Conversation Flow
The following diagram illustrates the flow of a conversation in Ayushma, including API endpoints, database models, and integrations with external services.
.png)
Explanation:
- User Input: The user initiates a conversation by providing input either through text or audio.
 - Language Selection: The user selects the desired language for the conversation.
 - Chat Creation: The front-end calls the Chat Creation API endpoint to create a new chat session in the database. This generates a unique Chat ID.
 - Converse API: The front-end calls the Converse API endpoint with the Chat ID and user input.
 - Conditional Logic:
- Text Input: If the user provided text input, it is sent directly to the Converse API with the text parameter.
 - Audio Input: If the user provided audio input, the Speech-to-Text API is called first to transcribe the audio into text. The transcribed text is then sent to the Converse API.
 
 - OpenAI API / Pinecone: The back-end processes the user's query and interacts with the OpenAI API or Pinecone index to generate a response.
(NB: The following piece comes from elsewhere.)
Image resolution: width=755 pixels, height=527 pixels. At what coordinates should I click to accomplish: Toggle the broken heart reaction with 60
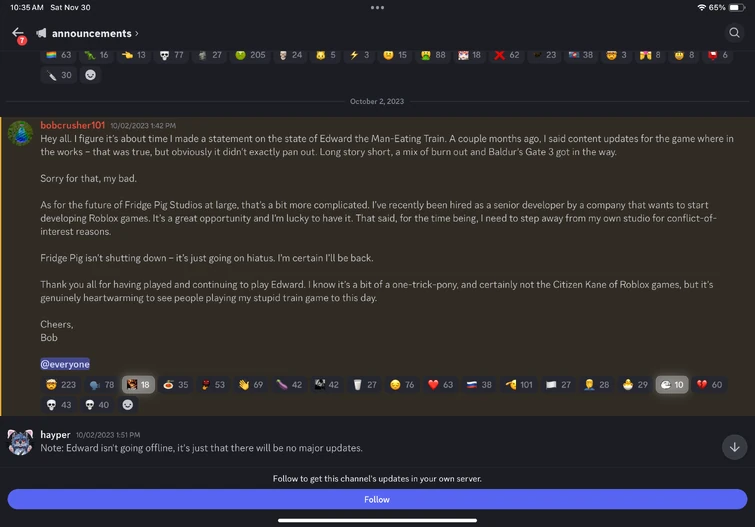[709, 384]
 - AI Response: The AI generates a response based on the user's query and available information.
 - Translate?: If the user's selected language is not English, the AI response is translated to the target language using a translation API.
 - Text-to-Speech?: If audio output is enabled, the AI response (translated or in English) is converted into speech using a Text-to-Speech API. This generates an audio file.
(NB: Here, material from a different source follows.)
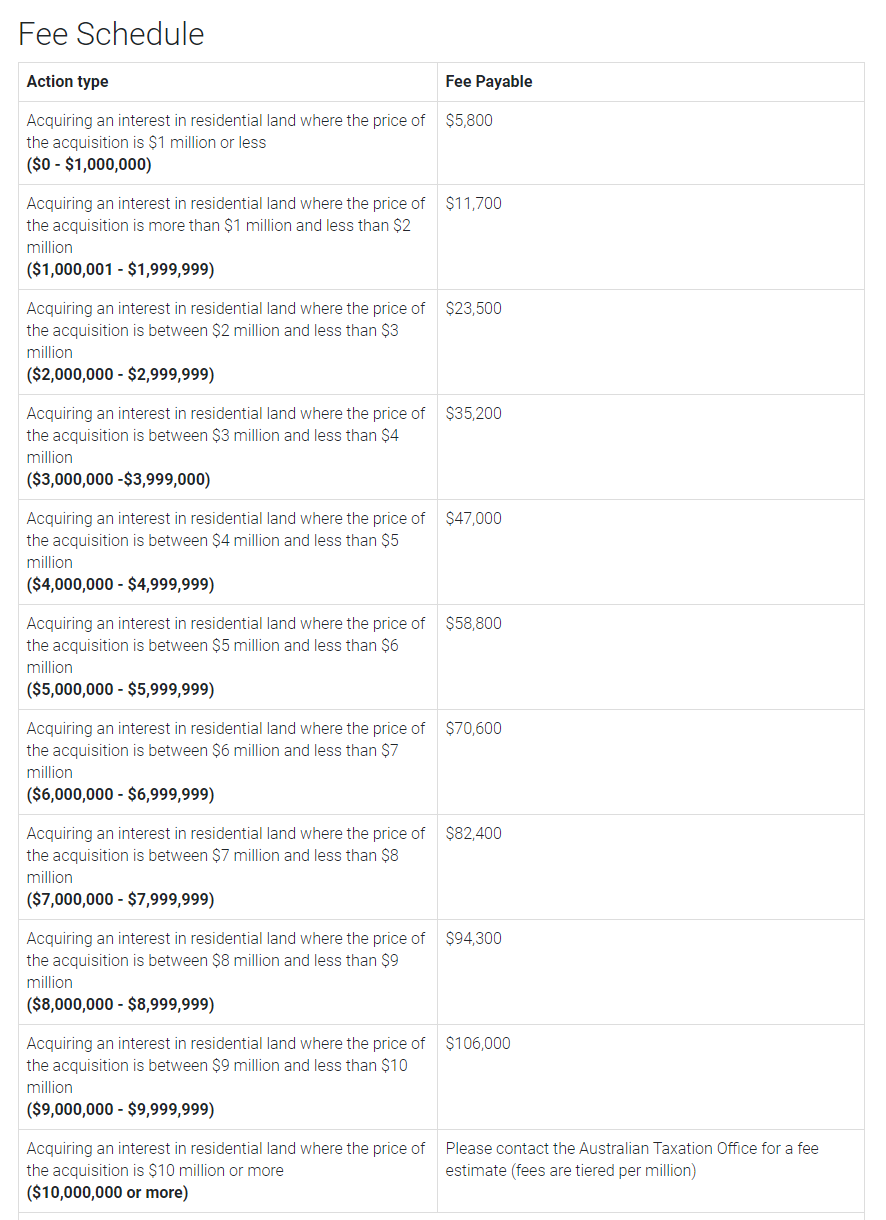Viewport: 886px width, 1220px height.
Task: Select the $70,600 fee value
Action: coord(474,729)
 - Store ChatMessage: The response, along with any generated audio, is stored as a ChatMessage in the database, associated with the corresponding Chat and Project.
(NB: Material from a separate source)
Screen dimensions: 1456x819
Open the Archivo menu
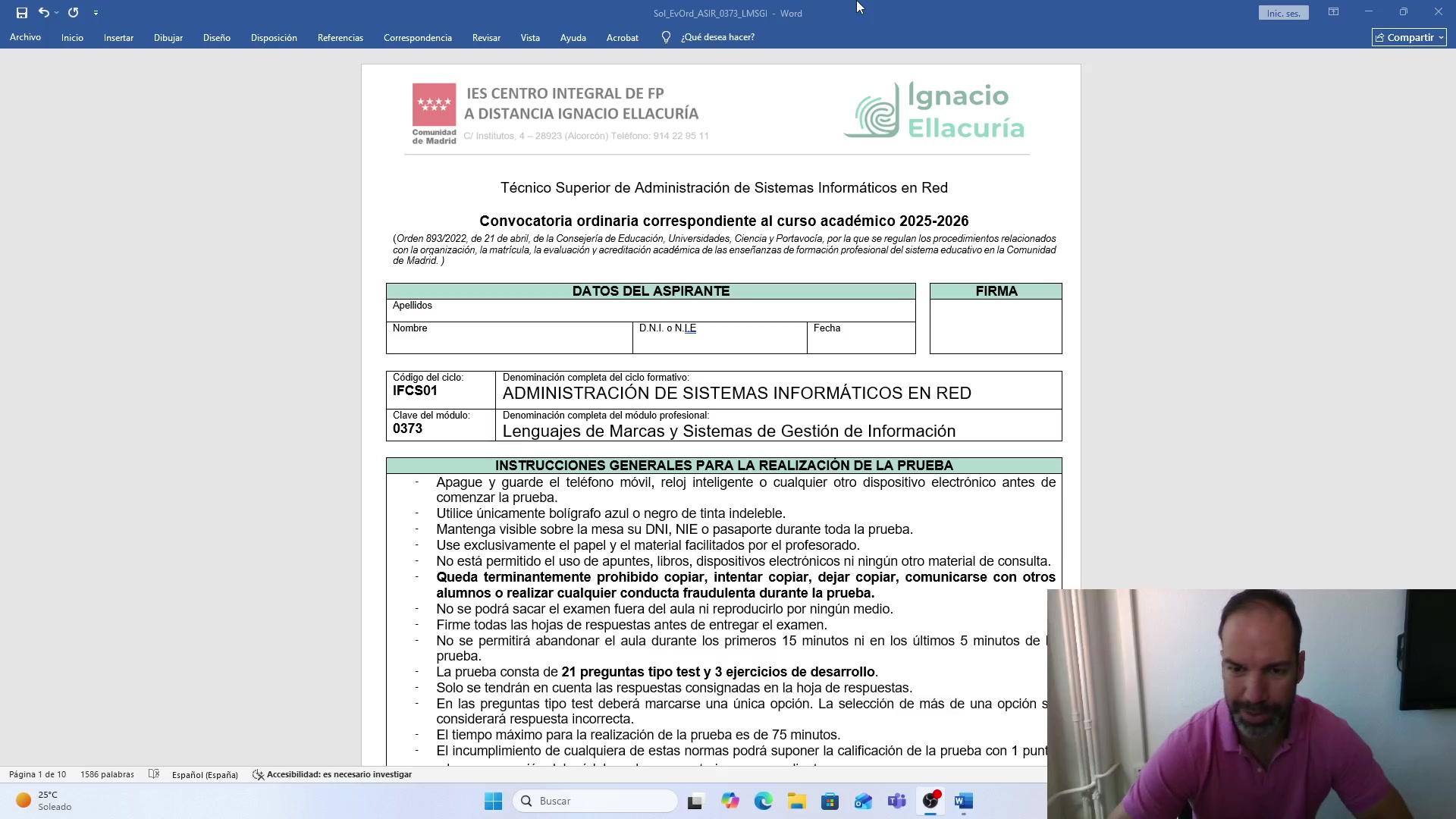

 - Response: The final response, either as text or audio, is sent back to the user through the front-end interface.
 
Database Models Involved:
- ChatMessage: Stores individual messages within a chat session.
 - Chat: Represents a chat session with a title, user, project, and list of associated messages.
 - Project: Defines the configuration and settings for a specific project, including the prompt, API keys, and document references.
 - Document: Represents a document that has been ingested into Ayushma for reference during conversations.
 
External Services and Integrations:
- Speech-to-Text Engine: Whisper or Google Speech-to-Text is used to transcribe audio input into text.
 - Text-to-Speech Engine: OpenAI or Google Text-to-Speech is used to convert text responses into speech.
 - Pinecone Index: Stores vector embeddings of documents for efficient retrieval during conversations.
 - OpenAI API: Provides access to OpenAI's language models for generating responses and performing other AI tasks.
 - Translation API: Facilitates real-time translation of messages between different languages.